** Recorded information follows **
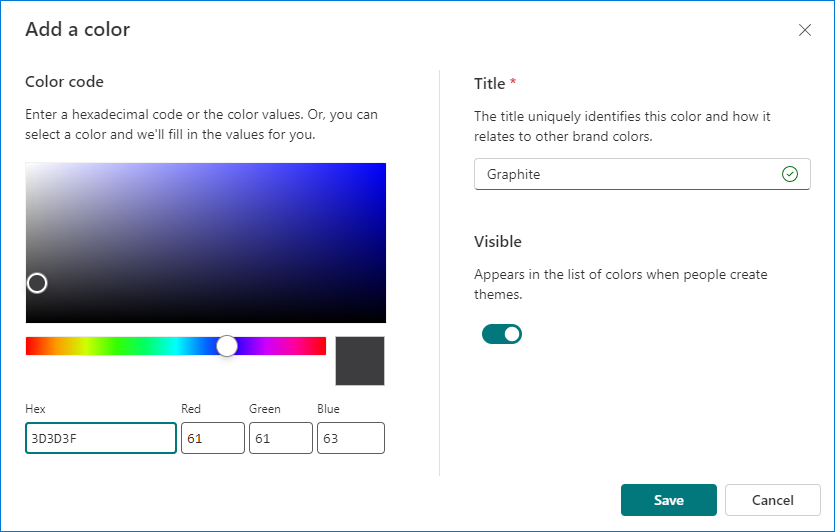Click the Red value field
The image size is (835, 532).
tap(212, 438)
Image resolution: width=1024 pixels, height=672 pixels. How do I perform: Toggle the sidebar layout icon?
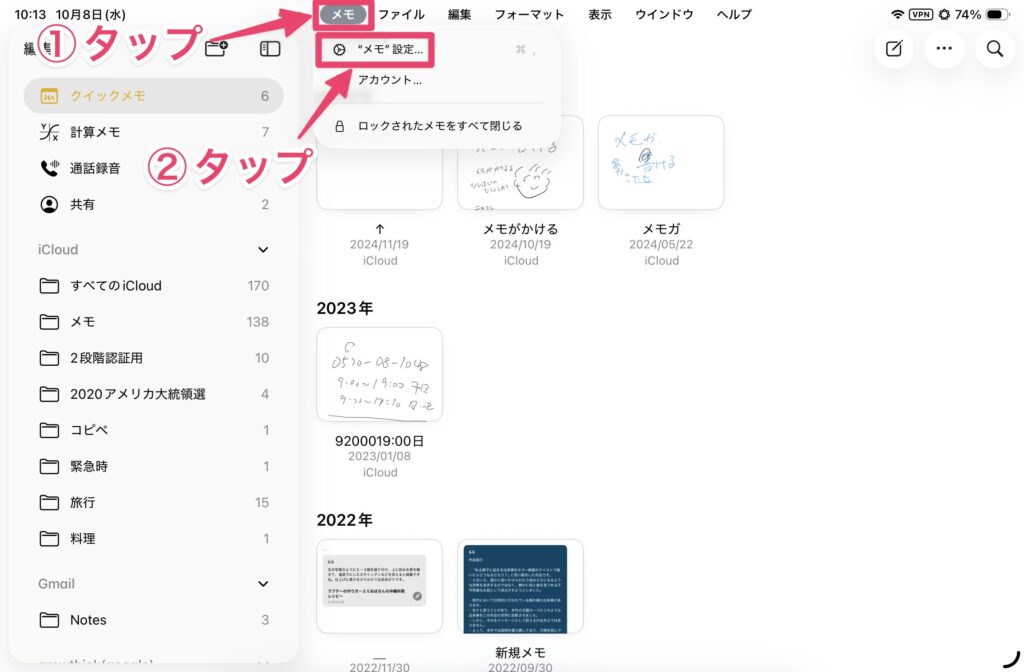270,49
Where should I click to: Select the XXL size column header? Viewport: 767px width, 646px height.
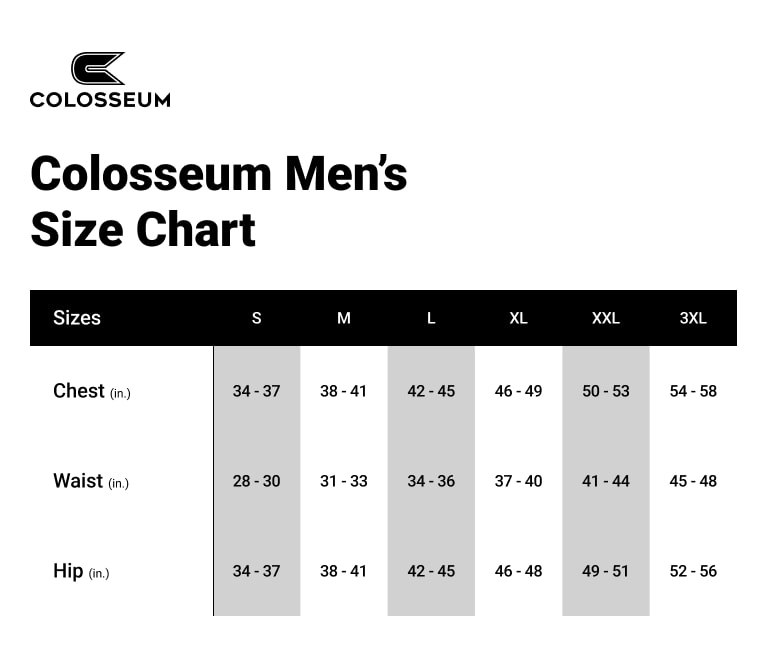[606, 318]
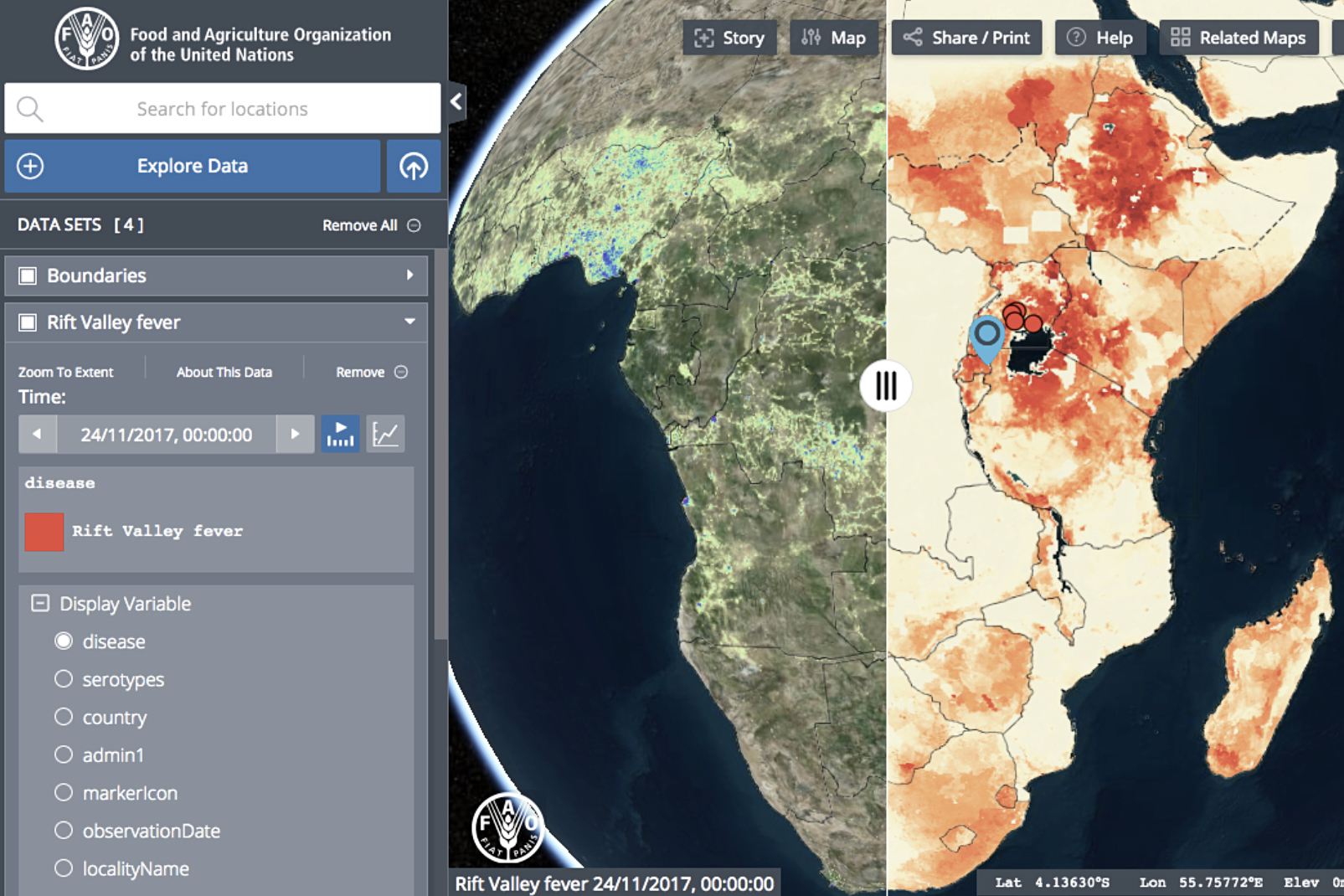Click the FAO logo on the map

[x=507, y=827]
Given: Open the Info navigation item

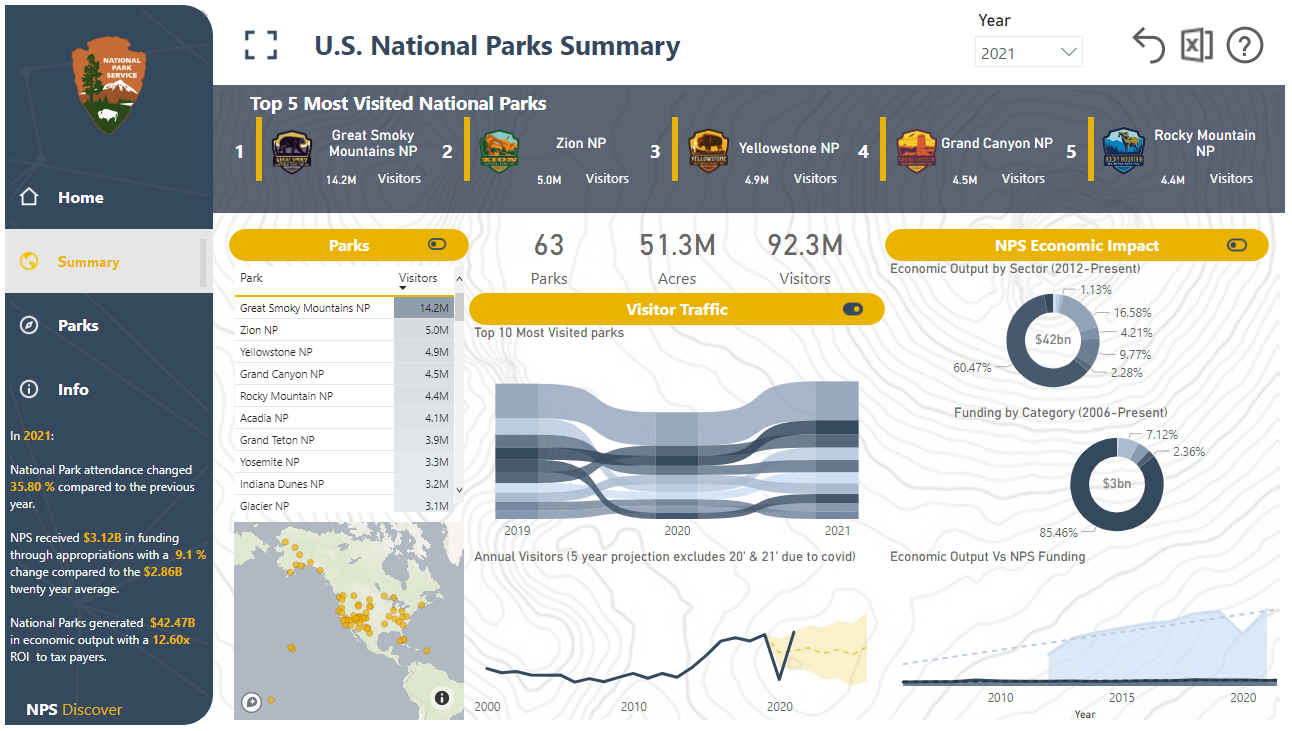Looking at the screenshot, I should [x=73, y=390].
** End of Recorded information **
No pictures belong in the answer. It must repeat exactly the lines from the line with "Where should I" through the final line of the records.

Where should I click to: Select the XXL size column header? Viewport: 767px width, 646px height.
[606, 318]
Click the FAO logo on the map

[x=507, y=827]
Given: Open the Info navigation item

Looking at the screenshot, I should [x=73, y=390].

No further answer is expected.